Thank you. The last question comes from Weston Twigg with KeyBanc Capital before we end with a short statement by our CEO. Please go ahead.
Hi. Thank you for taking my question. I had a couple of quick ones. First, I was just wondering if you had a chance to look at the recent commerce rule change regarding company military exposure in China, Russia and Venezuela. I think specifically in China, you had previously said you have 20% to 25% exposure. And I'm wondering if you had a chance to think about how much of that might fall under the new definition under this rule?
We've had a chance to take a quick look at it. And we don't believe it will have a material impact on our business. But obviously, we're going to monitor it very, very closely.
That makes sense. That's helpful. And then the other question I had was just on notebooks. It's been a big driver of near-term revenue. Can you talk about the density trends in notebooks in the back half of the year if that might be - I don't know if it's stable or going up or not, but if that might be an offset if units are down?
Yes. Again, we're going to stick to talking about things for next quarter. I don't have anything in particularly insightful to say about density trends and notebooks at this point.
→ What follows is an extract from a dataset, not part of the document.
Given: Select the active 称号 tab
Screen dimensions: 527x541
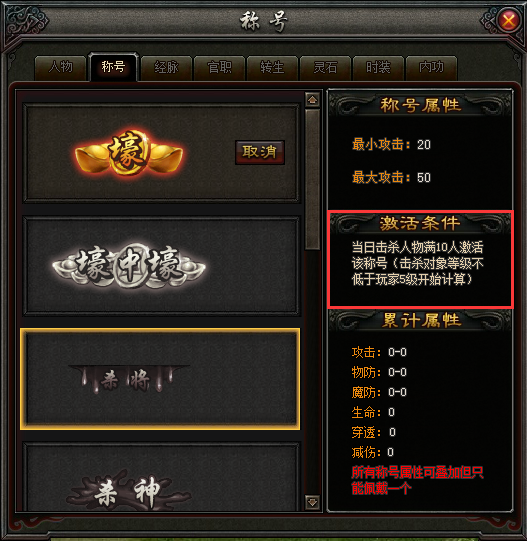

Bob, I don't know if you do.
Yes. No, I don't. I mean, obviously, it's come up over the last year, but I think as we go forward, we don't really know.
We can follow-up with you with some more details.
All right. Sounds good. Thank you.
All right. Thank all of you for joining us here today. We look forward to seeing you virtually at the upcoming JPMorgan and Bank of America conferences. Enjoy the rest of your day. Thank you.
This concludes today's conference call. Thank you for joining. You may now disconnect.